In the provided text about chaos, which book does the writer quote, and from what page?

- **Provided text**
Segment Open

“Chaos” is such a loaded topic. I thought about sending in one of those bubble mapping outlines we used to do in high school English class, except it would look like a pot of spaghetti. As I attempted to begin writing about chaos, I found no coherency in my thoughts, whatsoever! One day, while procrastinating scrubbing the bathroom or writing this post, I picked up the book sitting next to me and read this:
“I shivered, looking up at the stars, wondering for a moment if all of it—everything I was seeing—really was just random. Just chaos. An unguided byproduct of an unguided universe that was completely indifferent to everything we were going through down here. But no, there had to be more to it than that. There had to be more than I was seeing. All of this might not make sense now, but that didn’t mean it wouldn’t ever.” P.92 Fallout C. Morphew
Here’s the thing I wonder about (and I have a hard time containing my wonder to 800 words): does God allow/create/use chaos to guide his people? Or, is chaos ALWAYS from the enemy? When we experience chaos, should we hunker down, dig in our heels and determine that we will stay put, hold our ground and endure no matter what the world throws at us?

Segment Closed

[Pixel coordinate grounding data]
Segment Open

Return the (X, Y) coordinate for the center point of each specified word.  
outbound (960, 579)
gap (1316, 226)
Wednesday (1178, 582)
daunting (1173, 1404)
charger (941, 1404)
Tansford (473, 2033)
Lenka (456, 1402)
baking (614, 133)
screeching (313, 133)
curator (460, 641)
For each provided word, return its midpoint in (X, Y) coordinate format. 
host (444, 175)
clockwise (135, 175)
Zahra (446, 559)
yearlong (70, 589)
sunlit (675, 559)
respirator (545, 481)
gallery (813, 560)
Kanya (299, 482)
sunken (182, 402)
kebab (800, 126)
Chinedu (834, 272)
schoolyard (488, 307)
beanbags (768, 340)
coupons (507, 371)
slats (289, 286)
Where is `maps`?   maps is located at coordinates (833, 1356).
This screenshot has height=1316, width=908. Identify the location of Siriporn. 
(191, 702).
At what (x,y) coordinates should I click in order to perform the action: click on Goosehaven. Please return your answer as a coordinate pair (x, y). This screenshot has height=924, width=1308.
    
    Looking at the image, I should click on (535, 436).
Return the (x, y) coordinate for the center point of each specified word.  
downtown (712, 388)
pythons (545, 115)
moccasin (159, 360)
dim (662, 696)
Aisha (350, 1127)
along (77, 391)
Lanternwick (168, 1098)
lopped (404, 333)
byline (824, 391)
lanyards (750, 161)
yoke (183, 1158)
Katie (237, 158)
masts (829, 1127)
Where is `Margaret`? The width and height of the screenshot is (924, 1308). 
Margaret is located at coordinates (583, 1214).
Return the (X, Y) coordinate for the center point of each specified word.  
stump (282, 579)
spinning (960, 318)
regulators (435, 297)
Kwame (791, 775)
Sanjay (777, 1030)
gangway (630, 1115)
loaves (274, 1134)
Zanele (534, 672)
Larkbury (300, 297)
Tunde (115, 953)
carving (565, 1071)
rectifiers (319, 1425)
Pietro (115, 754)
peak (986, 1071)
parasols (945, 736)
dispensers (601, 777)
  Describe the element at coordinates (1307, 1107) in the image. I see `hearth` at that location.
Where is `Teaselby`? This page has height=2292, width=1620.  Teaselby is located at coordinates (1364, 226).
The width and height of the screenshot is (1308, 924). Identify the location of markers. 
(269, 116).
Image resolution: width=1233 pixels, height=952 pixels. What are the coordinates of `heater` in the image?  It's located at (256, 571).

Segment Closed

- **Worked solution**
The writer quotes Fallout by C. Morphew, page 92.